BEGIN Input
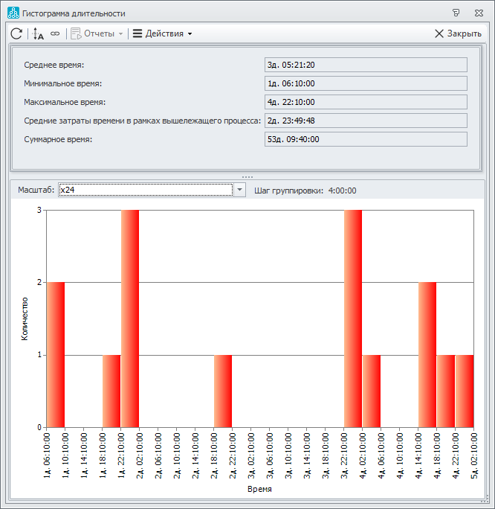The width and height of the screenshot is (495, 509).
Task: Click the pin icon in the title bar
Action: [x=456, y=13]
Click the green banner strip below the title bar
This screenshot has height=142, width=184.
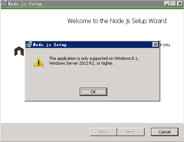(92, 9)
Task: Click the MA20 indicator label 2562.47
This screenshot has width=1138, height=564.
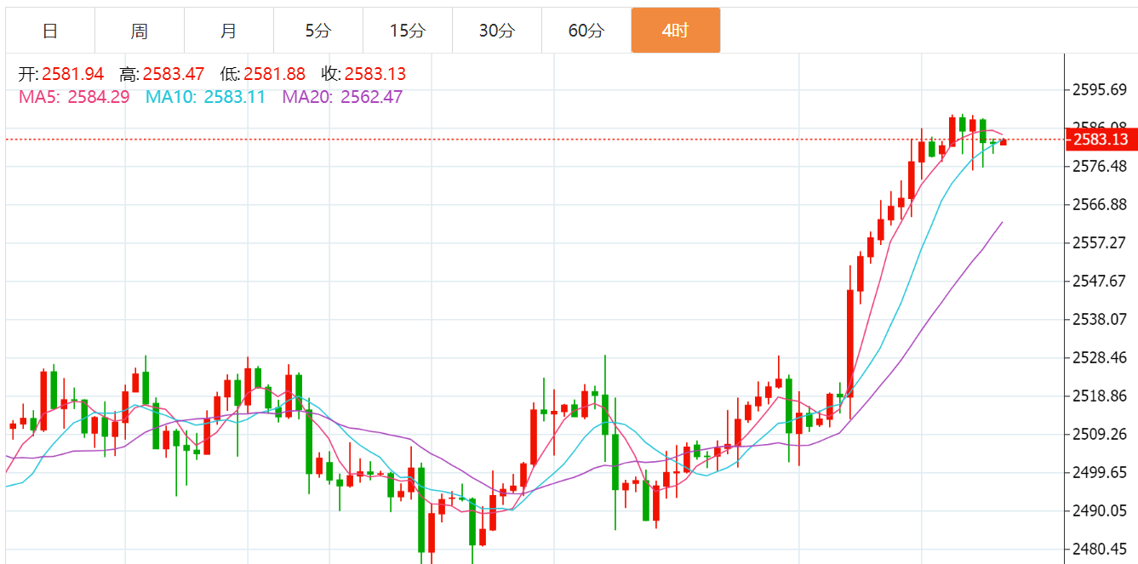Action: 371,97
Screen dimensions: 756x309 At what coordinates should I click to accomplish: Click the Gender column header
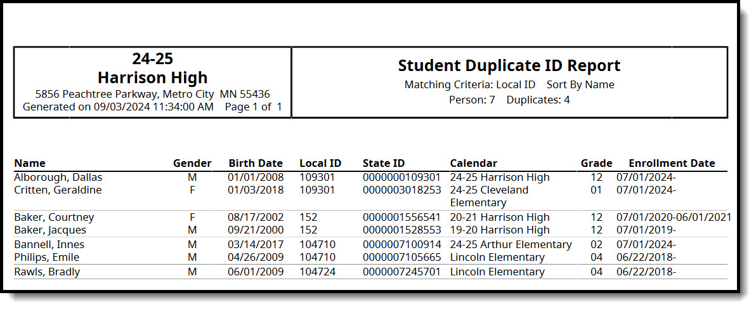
END Input
BEGIN Input
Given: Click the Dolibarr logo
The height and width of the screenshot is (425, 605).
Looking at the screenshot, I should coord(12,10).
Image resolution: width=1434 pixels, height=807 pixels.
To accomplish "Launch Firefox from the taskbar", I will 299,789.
END Input
BEGIN Input
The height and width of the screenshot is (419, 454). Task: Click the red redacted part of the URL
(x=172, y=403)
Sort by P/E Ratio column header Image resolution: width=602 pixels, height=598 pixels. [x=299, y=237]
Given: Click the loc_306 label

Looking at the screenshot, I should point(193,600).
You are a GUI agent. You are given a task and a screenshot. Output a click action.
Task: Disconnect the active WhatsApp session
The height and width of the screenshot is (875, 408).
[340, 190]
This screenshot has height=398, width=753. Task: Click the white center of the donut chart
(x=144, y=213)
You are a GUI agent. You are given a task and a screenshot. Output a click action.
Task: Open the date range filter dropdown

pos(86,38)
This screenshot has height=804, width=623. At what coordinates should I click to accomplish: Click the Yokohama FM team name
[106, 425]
END Input
Goal of the exercise ::
Give again, exactly as written above, each line from the one that has "Click the green" to the one that has "Screen dimensions: 756x309", both included; omit the pictures.

Task answer ::
Click the green banner strip below the title bar
This screenshot has height=142, width=184.
(92, 9)
Task: Click the MA20 indicator label 2562.47
This screenshot has width=1138, height=564.
Action: 371,97
Screen dimensions: 756x309 At what coordinates should I click to accomplish: Click the Gender column header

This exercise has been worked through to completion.